DATA PROVIDED:
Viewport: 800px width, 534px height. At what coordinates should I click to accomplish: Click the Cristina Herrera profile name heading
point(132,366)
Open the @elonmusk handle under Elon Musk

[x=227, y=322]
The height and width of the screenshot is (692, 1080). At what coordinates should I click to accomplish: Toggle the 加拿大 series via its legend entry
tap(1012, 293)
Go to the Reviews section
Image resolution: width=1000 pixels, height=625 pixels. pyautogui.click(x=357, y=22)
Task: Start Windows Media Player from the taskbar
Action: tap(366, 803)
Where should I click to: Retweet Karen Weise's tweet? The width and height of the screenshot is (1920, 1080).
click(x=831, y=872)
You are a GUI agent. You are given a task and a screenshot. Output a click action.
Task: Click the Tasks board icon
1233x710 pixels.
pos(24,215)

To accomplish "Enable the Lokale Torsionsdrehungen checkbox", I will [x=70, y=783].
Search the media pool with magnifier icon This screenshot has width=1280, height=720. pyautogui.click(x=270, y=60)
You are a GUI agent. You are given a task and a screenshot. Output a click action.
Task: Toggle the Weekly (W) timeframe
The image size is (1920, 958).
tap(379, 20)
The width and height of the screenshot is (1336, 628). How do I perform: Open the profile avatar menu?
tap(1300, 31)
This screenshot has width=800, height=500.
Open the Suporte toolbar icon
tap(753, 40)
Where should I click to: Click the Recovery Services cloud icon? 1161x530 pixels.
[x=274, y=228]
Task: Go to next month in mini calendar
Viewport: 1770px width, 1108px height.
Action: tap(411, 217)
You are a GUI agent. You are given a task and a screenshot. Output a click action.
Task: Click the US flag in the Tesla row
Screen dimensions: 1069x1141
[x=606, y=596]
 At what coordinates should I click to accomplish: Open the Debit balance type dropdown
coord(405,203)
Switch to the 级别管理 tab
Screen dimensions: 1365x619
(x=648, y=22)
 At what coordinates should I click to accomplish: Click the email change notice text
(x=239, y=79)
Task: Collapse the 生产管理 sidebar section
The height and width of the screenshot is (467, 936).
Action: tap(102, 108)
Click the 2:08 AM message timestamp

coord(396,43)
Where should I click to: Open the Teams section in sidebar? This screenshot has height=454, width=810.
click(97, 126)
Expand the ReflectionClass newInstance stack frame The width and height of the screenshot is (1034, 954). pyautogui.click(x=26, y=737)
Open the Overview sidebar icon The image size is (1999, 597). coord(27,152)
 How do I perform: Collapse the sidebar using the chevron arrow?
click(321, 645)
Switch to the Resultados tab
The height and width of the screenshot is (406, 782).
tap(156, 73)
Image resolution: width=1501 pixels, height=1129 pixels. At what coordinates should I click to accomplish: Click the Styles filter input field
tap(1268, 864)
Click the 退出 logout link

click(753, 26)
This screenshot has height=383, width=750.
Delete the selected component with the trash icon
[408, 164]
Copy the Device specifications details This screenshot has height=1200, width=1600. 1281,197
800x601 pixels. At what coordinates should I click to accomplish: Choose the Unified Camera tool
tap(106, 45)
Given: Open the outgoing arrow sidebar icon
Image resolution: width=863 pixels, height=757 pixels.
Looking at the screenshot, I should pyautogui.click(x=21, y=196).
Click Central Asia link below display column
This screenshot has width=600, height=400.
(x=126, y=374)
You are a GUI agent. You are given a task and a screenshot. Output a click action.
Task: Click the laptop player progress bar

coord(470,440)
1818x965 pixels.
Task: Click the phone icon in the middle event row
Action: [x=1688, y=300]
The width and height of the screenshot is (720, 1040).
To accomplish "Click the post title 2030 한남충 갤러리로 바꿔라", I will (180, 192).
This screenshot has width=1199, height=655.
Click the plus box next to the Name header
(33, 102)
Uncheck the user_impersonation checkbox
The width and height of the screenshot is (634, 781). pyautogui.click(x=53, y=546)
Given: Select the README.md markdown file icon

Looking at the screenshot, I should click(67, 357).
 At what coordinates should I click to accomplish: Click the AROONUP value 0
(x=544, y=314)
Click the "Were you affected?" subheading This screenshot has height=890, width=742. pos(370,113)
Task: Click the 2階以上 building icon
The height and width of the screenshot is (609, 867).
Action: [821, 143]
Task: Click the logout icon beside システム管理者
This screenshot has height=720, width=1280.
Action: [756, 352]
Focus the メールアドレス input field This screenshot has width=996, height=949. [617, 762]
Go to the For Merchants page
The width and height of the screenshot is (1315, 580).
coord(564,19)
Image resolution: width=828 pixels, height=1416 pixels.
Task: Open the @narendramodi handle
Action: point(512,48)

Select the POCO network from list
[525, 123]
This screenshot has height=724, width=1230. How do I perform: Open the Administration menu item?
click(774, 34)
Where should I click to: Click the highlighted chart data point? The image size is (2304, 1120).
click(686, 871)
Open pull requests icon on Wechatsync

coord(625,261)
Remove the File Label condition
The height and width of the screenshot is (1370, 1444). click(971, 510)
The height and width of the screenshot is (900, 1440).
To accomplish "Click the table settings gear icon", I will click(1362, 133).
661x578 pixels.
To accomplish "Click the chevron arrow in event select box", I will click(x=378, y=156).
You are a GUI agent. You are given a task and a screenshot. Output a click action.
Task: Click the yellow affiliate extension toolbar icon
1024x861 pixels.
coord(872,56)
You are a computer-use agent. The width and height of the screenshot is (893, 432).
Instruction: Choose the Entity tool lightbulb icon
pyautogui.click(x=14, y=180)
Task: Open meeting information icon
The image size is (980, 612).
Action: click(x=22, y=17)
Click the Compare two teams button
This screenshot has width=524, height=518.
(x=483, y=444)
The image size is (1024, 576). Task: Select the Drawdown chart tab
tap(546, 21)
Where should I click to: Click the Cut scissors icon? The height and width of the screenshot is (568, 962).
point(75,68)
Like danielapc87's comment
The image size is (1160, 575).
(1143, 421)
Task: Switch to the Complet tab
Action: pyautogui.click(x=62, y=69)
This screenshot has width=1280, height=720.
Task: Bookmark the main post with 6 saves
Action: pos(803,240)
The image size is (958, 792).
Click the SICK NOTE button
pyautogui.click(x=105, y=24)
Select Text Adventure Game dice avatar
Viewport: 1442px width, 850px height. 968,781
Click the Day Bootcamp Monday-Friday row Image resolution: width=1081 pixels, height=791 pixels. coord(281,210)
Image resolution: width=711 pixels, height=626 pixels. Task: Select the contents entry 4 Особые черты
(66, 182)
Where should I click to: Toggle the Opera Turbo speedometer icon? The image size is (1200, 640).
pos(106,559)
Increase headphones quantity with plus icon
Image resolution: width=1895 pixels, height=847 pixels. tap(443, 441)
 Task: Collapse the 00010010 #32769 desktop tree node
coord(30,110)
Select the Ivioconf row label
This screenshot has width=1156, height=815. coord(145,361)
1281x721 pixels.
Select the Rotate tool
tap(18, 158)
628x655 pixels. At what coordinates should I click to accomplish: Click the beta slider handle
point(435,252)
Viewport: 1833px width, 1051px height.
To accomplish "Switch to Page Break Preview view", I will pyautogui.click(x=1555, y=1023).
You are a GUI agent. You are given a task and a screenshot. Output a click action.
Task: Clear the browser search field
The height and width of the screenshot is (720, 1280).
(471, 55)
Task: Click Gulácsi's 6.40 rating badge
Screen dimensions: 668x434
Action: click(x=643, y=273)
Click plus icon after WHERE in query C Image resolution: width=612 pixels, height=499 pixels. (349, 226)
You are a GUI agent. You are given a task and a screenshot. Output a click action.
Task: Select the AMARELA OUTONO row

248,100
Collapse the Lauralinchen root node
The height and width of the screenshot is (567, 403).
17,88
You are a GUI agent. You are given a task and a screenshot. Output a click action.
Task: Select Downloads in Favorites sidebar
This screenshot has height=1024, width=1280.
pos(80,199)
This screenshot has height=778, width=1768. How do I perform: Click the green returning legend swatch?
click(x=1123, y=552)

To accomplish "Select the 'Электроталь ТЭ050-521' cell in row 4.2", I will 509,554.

ACTION ITEM:
Search the data above for the word "will". Copy each line it is in.

EXPECTED OUTPUT:
To accomplish "Enable the Lokale Torsionsdrehungen checkbox", I will [x=70, y=783].
To accomplish "Click the post title 2030 한남충 갤러리로 바꿔라", I will (180, 192).
To accomplish "Click the table settings gear icon", I will click(1362, 133).
To accomplish "Click the chevron arrow in event select box", I will click(x=378, y=156).
To accomplish "Switch to Page Break Preview view", I will pyautogui.click(x=1555, y=1023).
To accomplish "Select the 'Электроталь ТЭ050-521' cell in row 4.2", I will 509,554.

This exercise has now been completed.